Exercise:
Write down each of the records again, exactly and in full.

######

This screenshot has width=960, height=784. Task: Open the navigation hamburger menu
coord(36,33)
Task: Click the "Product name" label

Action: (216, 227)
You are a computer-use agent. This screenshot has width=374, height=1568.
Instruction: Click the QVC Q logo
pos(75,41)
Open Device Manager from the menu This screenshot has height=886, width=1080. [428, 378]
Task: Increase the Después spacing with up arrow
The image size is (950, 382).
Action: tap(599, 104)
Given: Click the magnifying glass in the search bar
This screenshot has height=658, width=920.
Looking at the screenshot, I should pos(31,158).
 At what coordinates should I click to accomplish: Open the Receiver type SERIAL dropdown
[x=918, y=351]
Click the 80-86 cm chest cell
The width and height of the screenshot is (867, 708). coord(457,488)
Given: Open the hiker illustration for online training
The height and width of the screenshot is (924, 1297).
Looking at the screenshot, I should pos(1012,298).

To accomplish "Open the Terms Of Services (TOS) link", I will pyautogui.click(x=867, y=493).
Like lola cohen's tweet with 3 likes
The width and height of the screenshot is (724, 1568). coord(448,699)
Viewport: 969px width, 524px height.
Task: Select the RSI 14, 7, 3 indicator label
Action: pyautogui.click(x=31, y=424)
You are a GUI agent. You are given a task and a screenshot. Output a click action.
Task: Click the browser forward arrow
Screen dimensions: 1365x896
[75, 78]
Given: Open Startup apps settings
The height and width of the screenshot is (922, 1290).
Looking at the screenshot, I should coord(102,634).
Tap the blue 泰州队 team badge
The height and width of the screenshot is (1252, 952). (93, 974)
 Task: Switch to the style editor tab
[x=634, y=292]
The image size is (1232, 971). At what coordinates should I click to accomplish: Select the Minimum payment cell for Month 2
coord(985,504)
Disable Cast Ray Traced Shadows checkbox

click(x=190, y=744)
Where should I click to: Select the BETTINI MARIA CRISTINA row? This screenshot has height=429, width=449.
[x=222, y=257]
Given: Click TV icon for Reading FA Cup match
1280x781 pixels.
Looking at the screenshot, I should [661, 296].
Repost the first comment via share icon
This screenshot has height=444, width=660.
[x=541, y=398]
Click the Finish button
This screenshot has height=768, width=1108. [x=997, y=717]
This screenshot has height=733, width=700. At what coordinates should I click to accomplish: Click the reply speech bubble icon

######

Finished exercise:
This screenshot has width=960, height=784. Task: Open the navigation hamburger menu
coord(36,33)
Task: Click the "Product name" label

Action: (216, 227)
You are a computer-use agent. This screenshot has width=374, height=1568.
Instruction: Click the QVC Q logo
pos(75,41)
Open Device Manager from the menu This screenshot has height=886, width=1080. [428, 378]
Task: Increase the Después spacing with up arrow
The image size is (950, 382).
Action: tap(599, 104)
Given: Click the magnifying glass in the search bar
This screenshot has height=658, width=920.
Looking at the screenshot, I should pos(31,158).
 At what coordinates should I click to accomplish: Open the Receiver type SERIAL dropdown
[x=918, y=351]
Click the 80-86 cm chest cell
The width and height of the screenshot is (867, 708). coord(457,488)
Given: Open the hiker illustration for online training
The height and width of the screenshot is (924, 1297).
Looking at the screenshot, I should pos(1012,298).

To accomplish "Open the Terms Of Services (TOS) link", I will pyautogui.click(x=867, y=493).
Like lola cohen's tweet with 3 likes
The width and height of the screenshot is (724, 1568). coord(448,699)
Viewport: 969px width, 524px height.
Task: Select the RSI 14, 7, 3 indicator label
Action: pyautogui.click(x=31, y=424)
You are a GUI agent. You are given a task and a screenshot. Output a click action.
Task: Click the browser forward arrow
Screen dimensions: 1365x896
[75, 78]
Given: Open Startup apps settings
The height and width of the screenshot is (922, 1290).
Looking at the screenshot, I should coord(102,634).
Tap the blue 泰州队 team badge
The height and width of the screenshot is (1252, 952). (93, 974)
 Task: Switch to the style editor tab
[x=634, y=292]
The image size is (1232, 971). At what coordinates should I click to accomplish: Select the Minimum payment cell for Month 2
coord(985,504)
Disable Cast Ray Traced Shadows checkbox

click(x=190, y=744)
Where should I click to: Select the BETTINI MARIA CRISTINA row? This screenshot has height=429, width=449.
[x=222, y=257]
Given: Click TV icon for Reading FA Cup match
1280x781 pixels.
Looking at the screenshot, I should [661, 296].
Repost the first comment via share icon
This screenshot has height=444, width=660.
[x=541, y=398]
Click the Finish button
This screenshot has height=768, width=1108. [x=997, y=717]
This screenshot has height=733, width=700. At what coordinates should I click to accomplish: Click the reply speech bubble icon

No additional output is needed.